● **Task goal**
Reproduce word for word the lines of the entries below, starting with the line that contains "At what (x,y)" and continuing through the line that contains "I want to click", both included. Leave the pictures out.

● **Supplied records**

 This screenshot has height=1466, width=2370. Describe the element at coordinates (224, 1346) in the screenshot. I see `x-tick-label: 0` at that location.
* * *
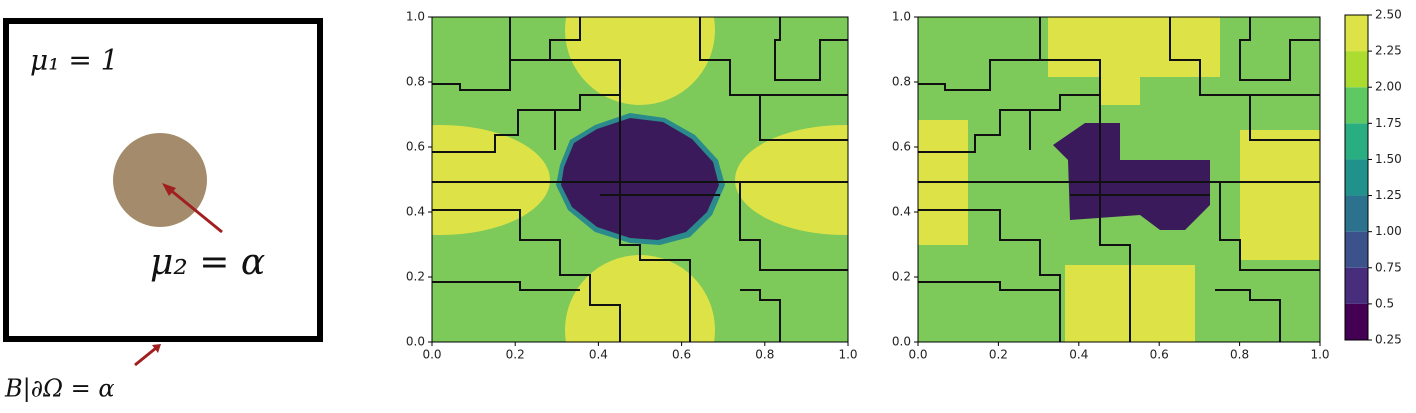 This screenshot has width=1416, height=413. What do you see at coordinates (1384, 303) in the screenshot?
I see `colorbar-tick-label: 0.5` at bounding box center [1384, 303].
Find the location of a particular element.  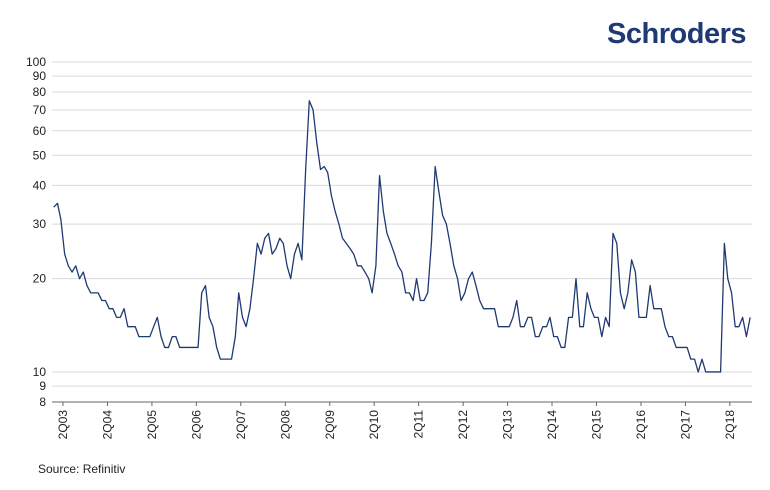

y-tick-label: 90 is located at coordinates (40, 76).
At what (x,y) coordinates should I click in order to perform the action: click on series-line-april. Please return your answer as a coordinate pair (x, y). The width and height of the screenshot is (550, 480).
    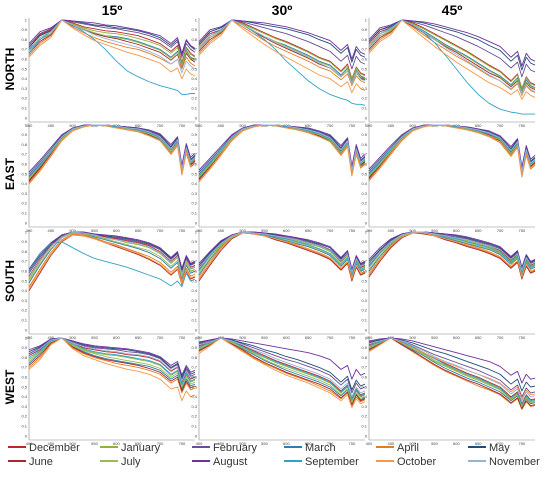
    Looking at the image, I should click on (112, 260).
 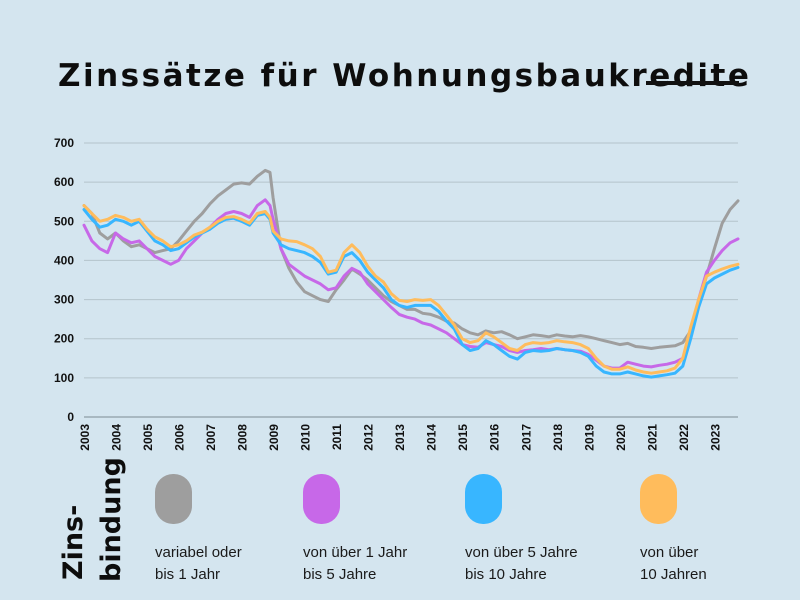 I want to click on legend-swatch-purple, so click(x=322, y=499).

● **Exercise output**
At what (x,y) coordinates should I click in order to perform the action: click on series-line-april. Please return your answer as a coordinate pair (x, y). The width and height of the screenshot is (550, 480).
    Looking at the image, I should click on (112, 260).
  I want to click on legend-swatch-purple, so click(x=322, y=499).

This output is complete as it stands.